From 8b72dd9000c7315aa93143d79aea60d571a875f1 Mon Sep 17 00:00:00 2001
From: csrwng <cewong@redhat.com>
Date: Thu, 22 Jan 2015 09:32:30 -0500
Subject: [PATCH 1/2] [Proposal] Security Contexts

---
 docs/design/security_context.md | 158 ++++++++++++++++++++++++++++++++
 1 file changed, 158 insertions(+)
 create mode 100644 docs/design/security_context.md

diff --git a/docs/design/security_context.md b/docs/design/security_context.md
new file mode 100644
index 00000000000..87d67aa7409
--- /dev/null
+++ b/docs/design/security_context.md
@@ -0,0 +1,158 @@
+# Security Contexts
+## Abstract
+A security context is a set of constraints that are applied to a container in order to achieve the following goals (from [security design](security.md)):
+
+1.  Ensure a clear isolation between container and the underlying host it runs on
+2.  Limit the ability of the container to negatively impact the infrastructure or other containers
+
+## Background
+
+The problem of securing containers in Kubernetes has come up [before](https://github.com/GoogleCloudPlatform/kubernetes/issues/398) and the potential problems with container security are [well known](http://opensource.com/business/14/7/docker-security-selinux). Although it is not possible to completely isolate Docker containers from their hosts, new features like [user namespaces](https://github.com/docker/libcontainer/pull/304) make it possible to greatly reduce the attack surface.
+
+## Motivation
+
+### Container isolation
+
+In order to improve container isolation from host and other containers running on the host, containers should only be 
+granted the access they need to perform their work. To this end it should be possible to take advantage of Docker 
+features such as the ability to [add or remove capabilities](https://docs.docker.com/reference/run/#runtime-privilege-linux-capabilities-and-lxc-configuration) and [assign MCS labels](https://docs.docker.com/reference/run/#security-configuration) 
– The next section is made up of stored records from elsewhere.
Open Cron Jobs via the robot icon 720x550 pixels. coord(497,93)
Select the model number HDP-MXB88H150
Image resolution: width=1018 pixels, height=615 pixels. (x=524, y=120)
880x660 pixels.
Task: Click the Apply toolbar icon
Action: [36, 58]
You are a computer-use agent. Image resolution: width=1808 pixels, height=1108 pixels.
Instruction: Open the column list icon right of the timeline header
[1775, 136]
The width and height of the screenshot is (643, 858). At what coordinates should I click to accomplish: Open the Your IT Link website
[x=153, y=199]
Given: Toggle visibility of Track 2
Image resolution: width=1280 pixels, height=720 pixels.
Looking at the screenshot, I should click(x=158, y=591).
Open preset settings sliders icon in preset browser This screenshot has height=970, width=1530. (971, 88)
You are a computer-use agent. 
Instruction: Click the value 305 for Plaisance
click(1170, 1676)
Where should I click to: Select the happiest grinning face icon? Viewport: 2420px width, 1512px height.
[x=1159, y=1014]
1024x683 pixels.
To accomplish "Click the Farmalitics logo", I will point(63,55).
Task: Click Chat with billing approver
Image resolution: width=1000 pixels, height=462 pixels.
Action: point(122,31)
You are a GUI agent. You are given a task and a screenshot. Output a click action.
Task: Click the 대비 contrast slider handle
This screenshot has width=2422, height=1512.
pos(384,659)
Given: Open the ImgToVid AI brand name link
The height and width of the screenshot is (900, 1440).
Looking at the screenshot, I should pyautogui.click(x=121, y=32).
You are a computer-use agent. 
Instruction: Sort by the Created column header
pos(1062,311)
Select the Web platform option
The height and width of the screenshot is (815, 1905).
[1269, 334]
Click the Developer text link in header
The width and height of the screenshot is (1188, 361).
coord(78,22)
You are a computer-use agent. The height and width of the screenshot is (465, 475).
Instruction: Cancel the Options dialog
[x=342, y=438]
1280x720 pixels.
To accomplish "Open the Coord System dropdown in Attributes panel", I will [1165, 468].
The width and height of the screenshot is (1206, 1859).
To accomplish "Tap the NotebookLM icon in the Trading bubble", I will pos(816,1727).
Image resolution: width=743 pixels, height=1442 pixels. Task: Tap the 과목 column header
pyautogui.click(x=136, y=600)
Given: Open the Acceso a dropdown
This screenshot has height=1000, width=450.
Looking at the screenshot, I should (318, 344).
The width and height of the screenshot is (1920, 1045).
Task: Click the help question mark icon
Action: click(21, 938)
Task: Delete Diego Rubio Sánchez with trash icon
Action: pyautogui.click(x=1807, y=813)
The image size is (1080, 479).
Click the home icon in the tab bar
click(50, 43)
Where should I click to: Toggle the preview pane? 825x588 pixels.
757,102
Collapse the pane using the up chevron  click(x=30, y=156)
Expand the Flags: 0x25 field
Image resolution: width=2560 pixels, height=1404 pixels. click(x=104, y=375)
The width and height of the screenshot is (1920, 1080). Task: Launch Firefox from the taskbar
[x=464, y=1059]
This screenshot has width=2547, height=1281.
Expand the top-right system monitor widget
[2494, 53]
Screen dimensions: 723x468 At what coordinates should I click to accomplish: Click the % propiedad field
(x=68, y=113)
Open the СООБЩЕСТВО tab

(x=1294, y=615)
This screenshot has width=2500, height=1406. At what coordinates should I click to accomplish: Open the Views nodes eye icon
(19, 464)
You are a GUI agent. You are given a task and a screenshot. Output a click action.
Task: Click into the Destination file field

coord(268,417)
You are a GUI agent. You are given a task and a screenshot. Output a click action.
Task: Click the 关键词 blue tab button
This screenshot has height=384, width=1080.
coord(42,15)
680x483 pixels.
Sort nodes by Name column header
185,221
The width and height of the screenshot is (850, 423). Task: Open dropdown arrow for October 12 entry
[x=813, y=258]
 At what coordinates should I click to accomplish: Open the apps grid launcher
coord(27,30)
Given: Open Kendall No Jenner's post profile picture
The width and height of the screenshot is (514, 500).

+to the container process.
+
+Support for user namespaces has recently been [merged](https://github.com/docker/libcontainer/pull/304) into Docker's libcontainer project and should soon surface in Docker itself. It will make it possible to assign a range of unprivileged uids and gids from the host to each container, improving the isolation between host and container and between containers.
+
+### External integration with shared storage
+In order to support external integration with shared storage, processes running in a Kubernetes cluster 
+should be able to be uniquely identified by their Unix UID, such that a chain of  ownership can be established. 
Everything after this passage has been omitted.